Objective> Transcribe the entries word for word, from the line with "Select the ASU" through the line with "Task: Go to step 3 测试管理", including both of those lines.

Materials provided>

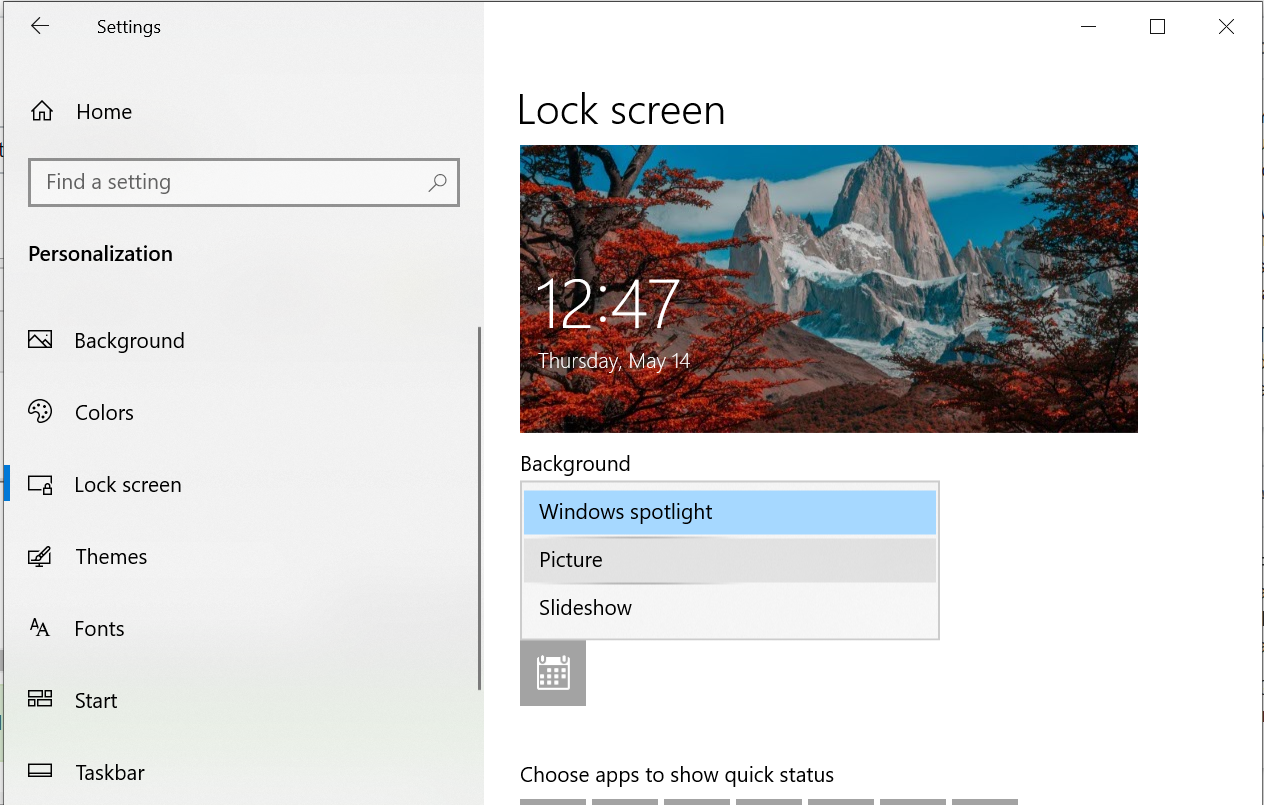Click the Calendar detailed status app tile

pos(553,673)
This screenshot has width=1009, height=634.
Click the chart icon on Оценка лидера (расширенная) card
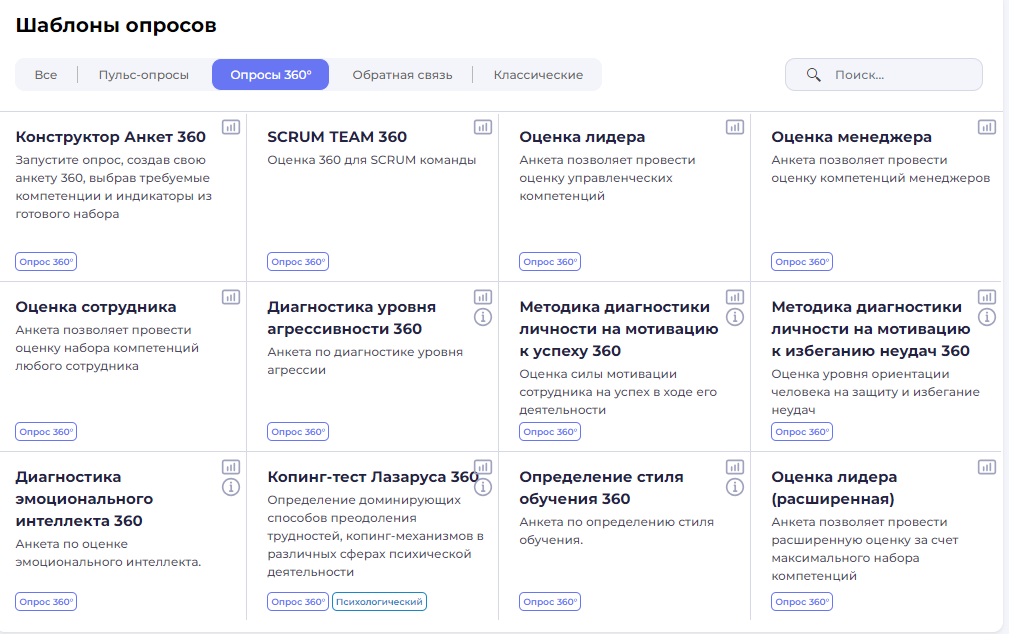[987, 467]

--

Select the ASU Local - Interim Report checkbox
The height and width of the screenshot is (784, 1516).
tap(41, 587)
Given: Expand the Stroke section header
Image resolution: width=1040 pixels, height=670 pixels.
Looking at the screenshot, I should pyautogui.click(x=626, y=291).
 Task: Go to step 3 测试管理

Exercise response>
Select the ASU Local - Interim Report checkbox
The height and width of the screenshot is (784, 1516).
tap(41, 587)
Given: Expand the Stroke section header
Image resolution: width=1040 pixels, height=670 pixels.
Looking at the screenshot, I should pyautogui.click(x=626, y=291).
 Task: Go to step 3 测试管理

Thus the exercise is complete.